Le peuple djiboutien a vécu depuis 1999, dans sa chair et dans son âme, les affres de cette grande mystification qui s’est abattue sur le pays.
Pour les citoyennes et les citoyens, pour les familles djiboutiennes, il est vital de transcender définitivement cette tragédie – que fut l’auto proclamation d’Ismaïl Omar Guelleh à la tête du pays- qui ne réside pas dans un débat ouvert un tant soit peu démocratique ou idéologique.
Cette question vitale concerne aussi la sécurité des biens et celle des personnes et même leur honneur, c’est-à-dire tout ce que l’Islam sacralise et que les lois républicaines protègent et garantissent.

Le combat historique auquel nous devons nous préparer et qui sera à l’origine de la véritable naissance de la République de Djibouti, sera suivi par d’autres batailles, non moins importantes, mais exclusivement pour la reconstruction de l’Etat, le développement de la nation et l’amélioration des conditions d’existence des populations.


- Mettre un terme au conflit contre l’Erythrée

Dans le conflit armé concernant Ras Doumeïra entre l’Erythrée et Djibouti – voulu initialement par Isaias Afewerki et entretenu par Ismaïl Bobard - Djibouti a survécu grâce au patriotisme et aux sacrifices des unités des Armées nationales qui ont su, avec détermination, organiser la résistance face à cette agression criminelle et inhumaine.

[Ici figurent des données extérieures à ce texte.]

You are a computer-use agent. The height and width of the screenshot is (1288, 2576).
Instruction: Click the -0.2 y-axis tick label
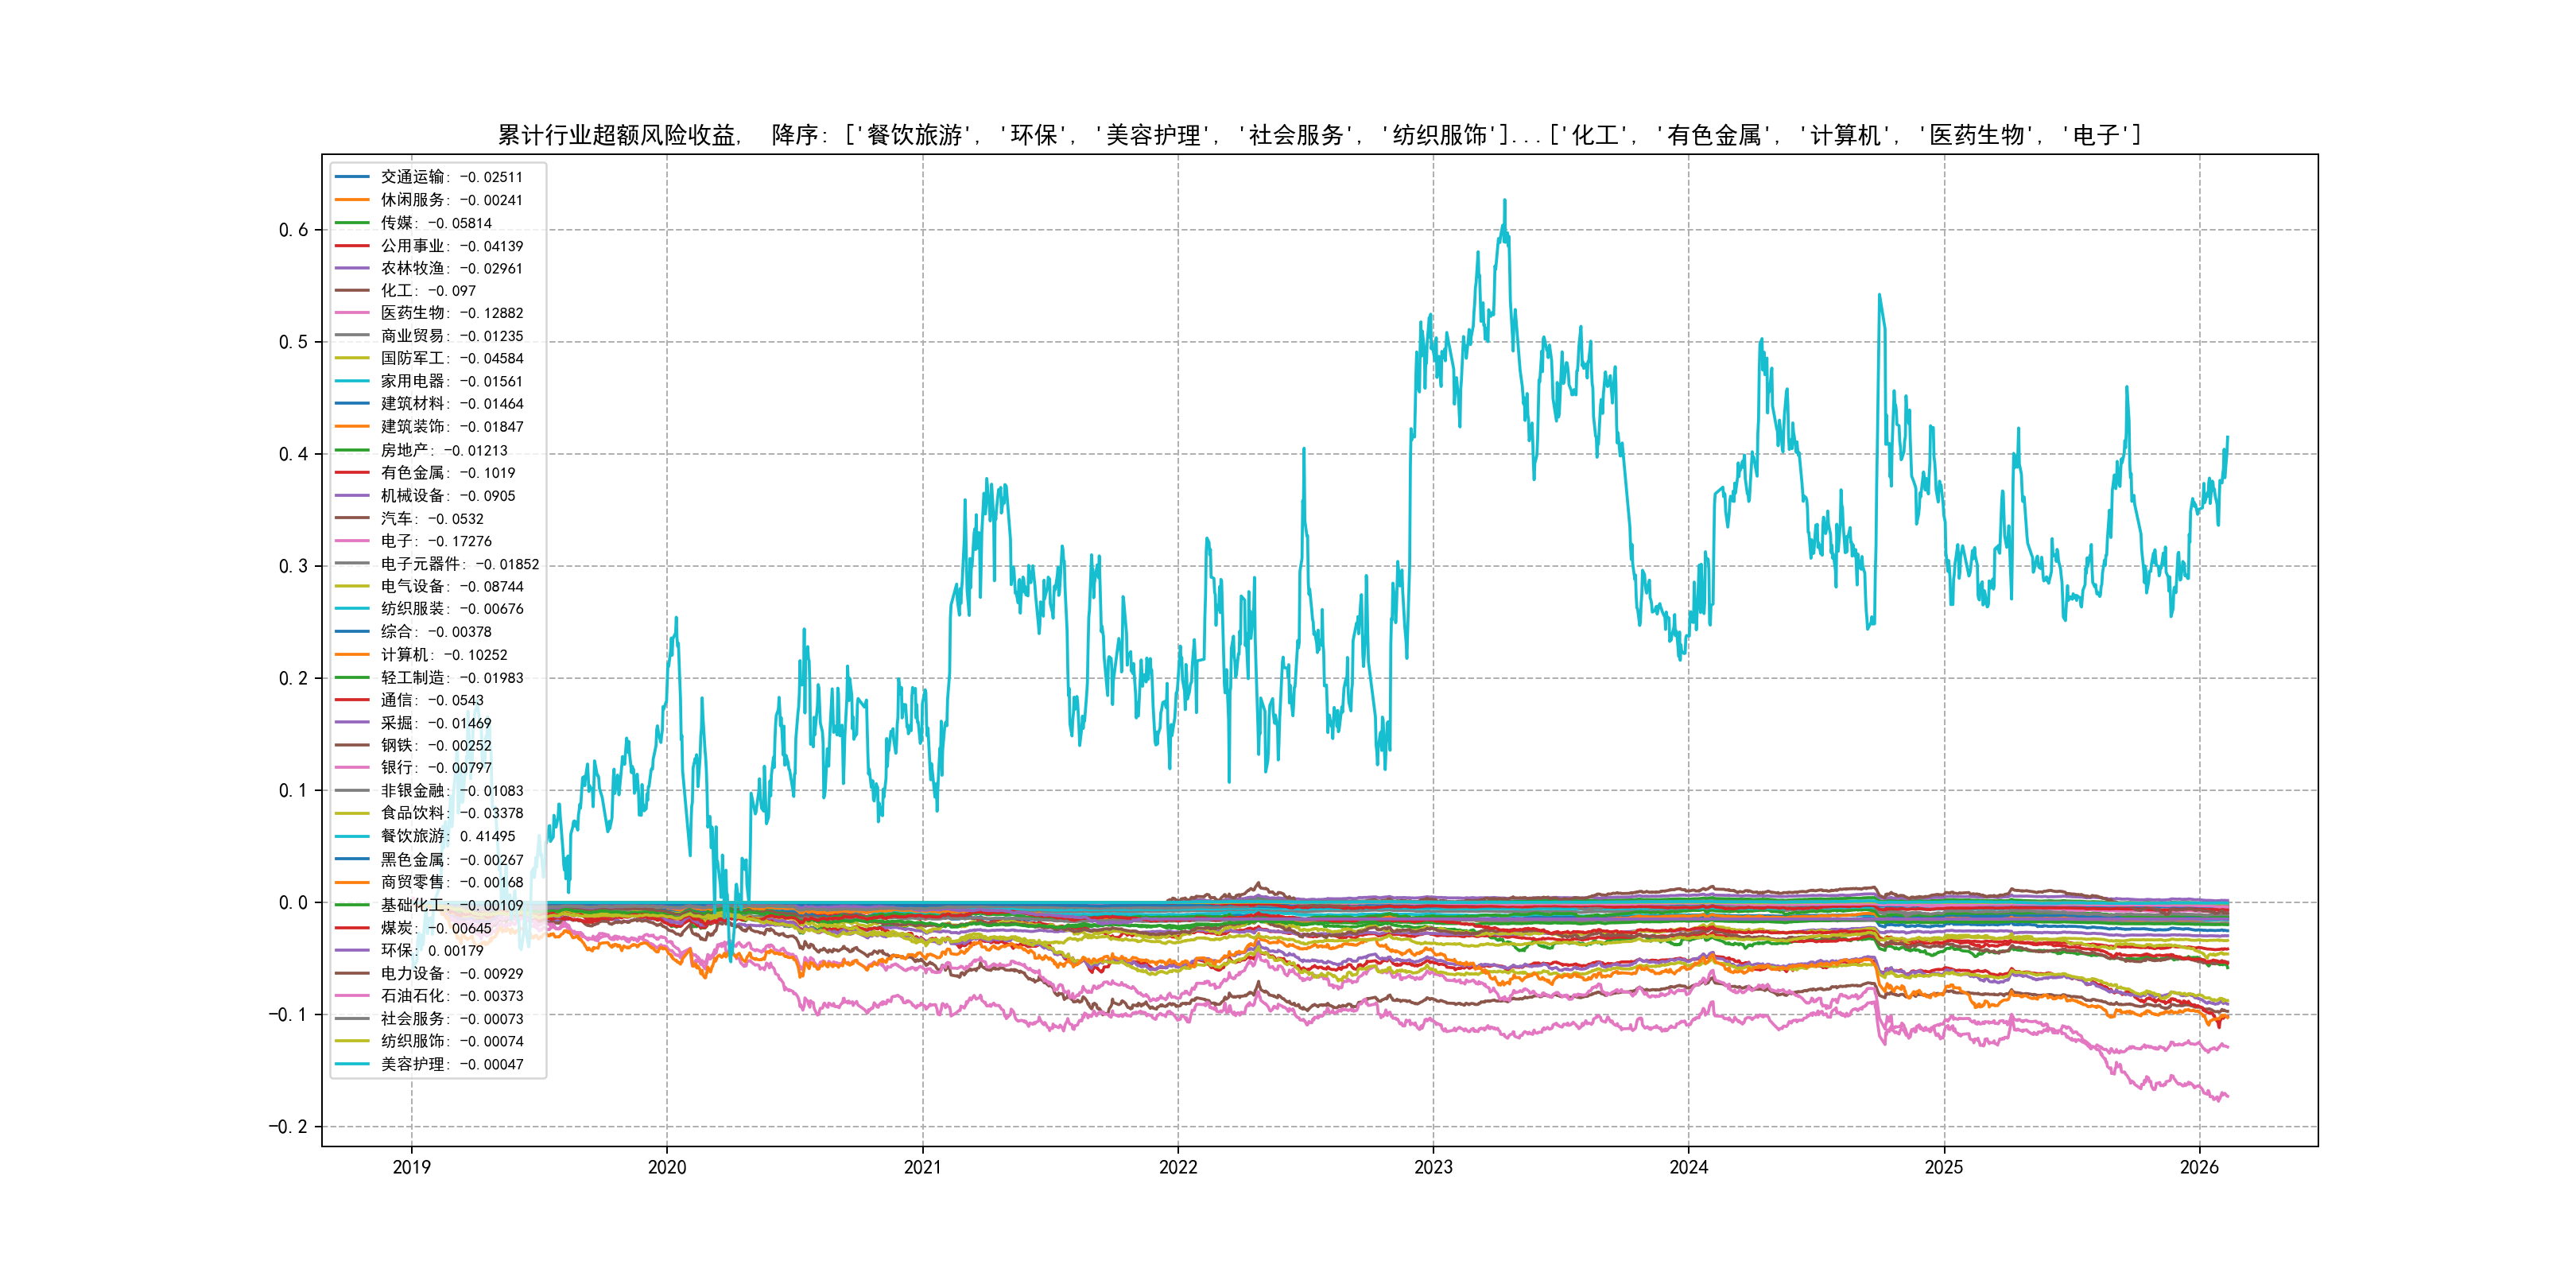[x=288, y=1127]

Sans distinction d’appartenance ethnique ou tribale, le peuple djiboutien se doit d’honorer et honorera à jamais la mémoire de tous ceux qui ont consenti le sacrifice suprême pour que vive la République.
L’Etat se devra de demeurer aux côtés des familles des martyrs du devoir national et des victimes parce que leurs sacrifices sont dignes des valeurs fondamentales de notre société.
Le pays se doit de n’épargner aucun effort, moral et matériel, pour que ces blessés, les familles des défunts et leurs ayants droit continuent de faire l’objet de sa considération, de son hommage et d’un soutien financier à la mesure des sacrifices consentis.

- Le conflit contre l’Erythrée n’a que trop duré.

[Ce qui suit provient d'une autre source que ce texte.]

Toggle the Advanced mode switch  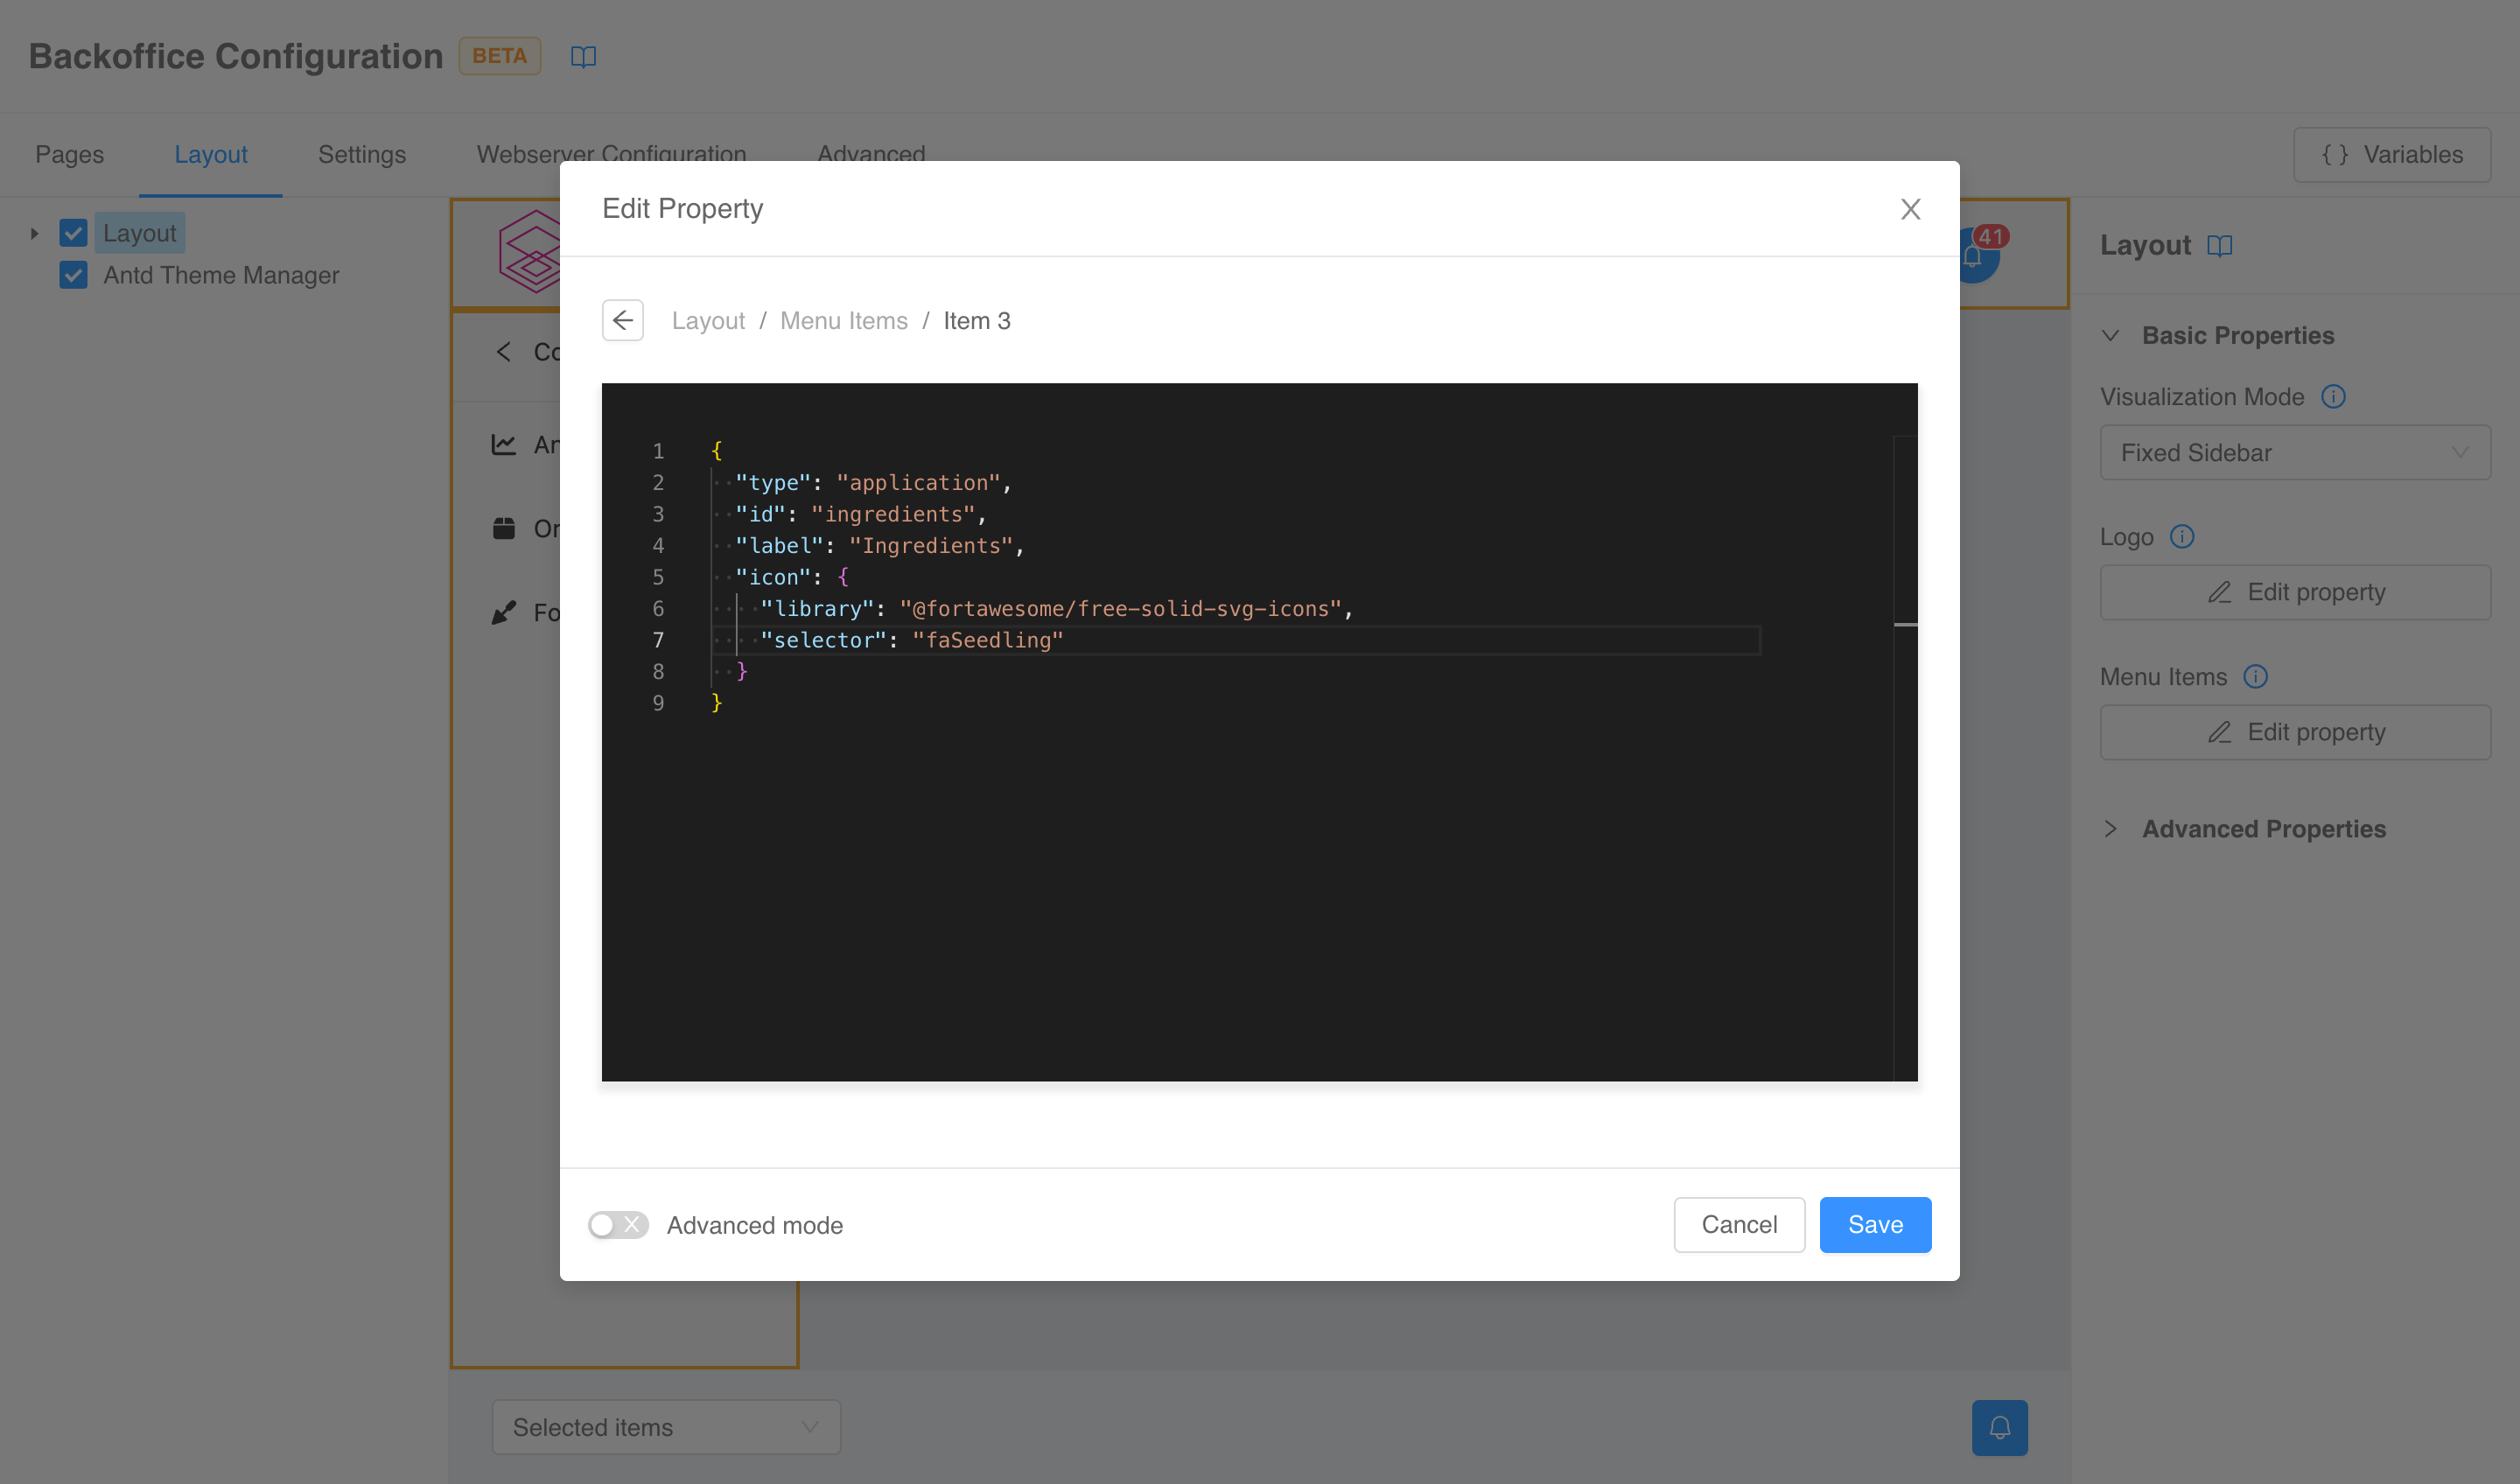click(618, 1225)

Le peuple djiboutien est et restera indivisible pour condamner tout à la fois Isaias Afewerki et Ismaïl Omar Guelleh qui ont fait perdre au pays – dans cet honteux conflit aux véritables raisons inavouées - une partie inestimable de ses richesses humaines et matérielles au sein de nos Armées et qui ont ainsi terni leur propre image – à l’un comme à l’autre - sur le plan international.

D’autre part, à ceux qui ont tenté de pactiser avec le dictateur érythréen Isaias Afewerki pour s’attirer sa sympathie, nous disons que la peur du ridicule qu’on leur connaissait déjà par le passé a obtenu d’eux – en la circonstance - les pires lâchetés dans cette affaire. Une telle tourmente ne devrait pas instrumentaliser ce conflit à des fins antinationales.
Contrairement aux manœuvres politicardes, le courage de la liberté d’expression est le prix de la dignité.

- L’Islam que nous pratiquons est source de lumière, de paix, de liberté et de tolérance.

L’Islam, composante fondamentale de l’identité nationale, a été, à travers l’Histoire de Djibouti un ciment fédérateur et une source de lumière, de paix, de liberté et de tolérance.


D’autre part ; Djiboutiennes et Djiboutiens sommes profondément convaincus que sans l’avènement d’une véritable et sincère amorce de démocratie – donc un retour de la paix et de la sécurité, nulle démarche de développement politique, économique et social ne peut donner les fruits qu’ils en attendent.

Pour leur consolidation définitive, la paix et la sécurité exigent aujourd’hui la mise en œuvre d’une démarche nouvelle visant à concrétiser la réconciliation nationale, car c’est seulement par la réconciliation nationale que seront cicatrisées les plaies générées par les tragédies individuelles et collectives qui se sont succédées depuis le 27 juin 1977.


- La réconciliation nationale est une attente réelle du peuple djiboutien.


C’est une attente d’autant plus pressante que Djibouti est interpellée par les multiples défis du développement auxquels elle est confrontée.

Le peuple djiboutien sait, avec certitude, que la réconciliation nationale est porteuse d’espoir et qu’elle est de nature à consolider les atouts de la République de Djibouti, au grand bénéfice de tous les citoyens.